11 September, 2009

Challenges

I have reached the point in my preparation where I have, for the most part, finished learning and studying my pieces, and now what remains to be done is getting the hang of playing them through cleanly from beginning to end (or from end to beginning, while standing on my head and drinking a glass of Perrier). I have to build up my concentration and endurance so that nothing may throw me off. But of course the game wouldn't be fun without some surprise challenges thrown in at the last minute, so fate has sent me a team of construction workers to set up camp in my courtyard, just outside my window, a mere meter away from my head while I'm practicing. Today they brought in all the pieces that will become their scaffolding and started the business of banging them together, loud metal on metal, while they shout back and forth to each other and smoke. No hurry; they'll be here for two to three months!

Their excuse is that they are going to clean and repaint the outer wall of our building, but honestly, this wall we're talking about is right up against the wall of the next building over. Nobody uses the courtyard or ever sees this wall, and unless there's some structural work they need to do, this sounds like a flagrant waste of noise to me.

Courtyard: pre-construction.

From the moment I found out that they were coming, I've been worried that they will be a major distraction. Israel is something I've been working toward for almost two years, and now when I have barely a month to go my practice environment is converted into a construction zone! Strangely, external factors don't always affect my mood in predictable ways. My mood seems to respond more readily to what I perceive as the underlying meaning beneath the externalities. This is turning out to provide some interesting insights.

I've had plenty of problems with noise in the apartment before this. At first I was the problem. When I moved in two years ago and practiced my harp every day, this crazy lady who lives across from and a floor above me would occasionally reach her threshold and blow down the stairs like a tornado to have a shrieking tantrum all over me and threaten to call the police if I kept playing. It was kind of scary, because I didn't feel so comfortable with French yet, and... oh lord, she is terrifyingly hideous. Fortunately, she is actually crazy enough to have had a 180-degree turn-around, and now she loves me and wishes I would never leave. It's because I'm so charming! No really, at the time I demonstrated my good faith by offering to confine my practice hours to before 1:00 pm. Coincidentally, this was all going on right before a different competition, in Hungary. As you can imagine, it took a good deal of inventiveness and lots of character-building to work around that challenge.

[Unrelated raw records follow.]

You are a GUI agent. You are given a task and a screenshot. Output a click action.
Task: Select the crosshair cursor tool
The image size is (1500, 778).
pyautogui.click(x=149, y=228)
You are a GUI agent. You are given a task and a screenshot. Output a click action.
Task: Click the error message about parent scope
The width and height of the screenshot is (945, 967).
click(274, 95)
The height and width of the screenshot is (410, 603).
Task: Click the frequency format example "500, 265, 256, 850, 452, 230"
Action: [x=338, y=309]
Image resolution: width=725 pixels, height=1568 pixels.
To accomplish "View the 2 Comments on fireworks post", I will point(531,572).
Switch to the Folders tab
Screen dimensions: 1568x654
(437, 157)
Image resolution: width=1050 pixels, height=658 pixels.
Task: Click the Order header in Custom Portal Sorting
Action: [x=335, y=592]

This year it's been more the other way around. Crazy is up there having occasional tantrums about other things, vocalising stream-of-consciousness to her little dog, or clunking around the stairwell at 2:00 am. The neighbors just across the hall from me, with whom I share the courtyard, have two small children that whine and cry an inordinate amount, often either right by their open window or in the courtyard itself. And there is some Asian or possibly Polynesian family a few floors above me, with a whole flock of little children who don't go to bed until well after midnight and a mother whose words always are whipped out in impassioned, rapid-fire spurts. She always sounds indignant and bitter, but I have to assume it's just the lilt of whatever language she's speaking, because you can't always be that grumpy can you? When it's nice outside and everybody has their windows open, the wall across from us echoes and amplifies all this noise right back into every body's windows. Thus I am witness to the daily sounds of human vulgarity at close range. (Just as I typed the last sentence, the guy across the courtyard noisily snorted out a wad of spit... aaand here comes another.) It is ugly and depressing.

When the workmen showed up, I shut my shutters, and I'm sure everyone else at least shut their windows, and as they took over with their clanking, I was amazed to discover that the first thought in my head was, “Yes! They are drowning out all the other noise!” It's only been one day, but I think I actually prefer their noise (deafening as it is) to the usual, because it is the noise of productivity. Those are the sounds of people with a goal, building something. It turns the building into a workplace. Spurred on by their aura of activity, I feel more justified working here than I ever have before, and I crank out my pieces as loud as I please! After I gave them a good talking-to about not smoking outside my window and clarified that I was playing a harp and not a piano, they mind their business and I mind my own. I think this is actually going to work.

2 comments:

catgirl said...

Nice blog! Good luck with the competition! Greetings from Berlin,
Giselle

DavidEGrayson said...

The more complex and dense a society becomes, the more likely it is that you end up annoying your neighbors. Complexity adds to it because it means that people will have very different, very specialized jobs that make them want different things. Your neighbor could be a dealer at a casino who wants to sleep all afternoon, and we can't objectively determine whether you are imposing on him by playing your harp, or he is imposing on you by demanding quiet. Density adds to it because you simply are closer together.

Thus, the more complex and dense a society becomes, the more people start to make demands of their neighbors. These become laws, and lead to governments, etc... It's a problem that hasn't been solved in a good way yet.

Anyway, look forward to that day when you can have your own house and your own sound-proof music room!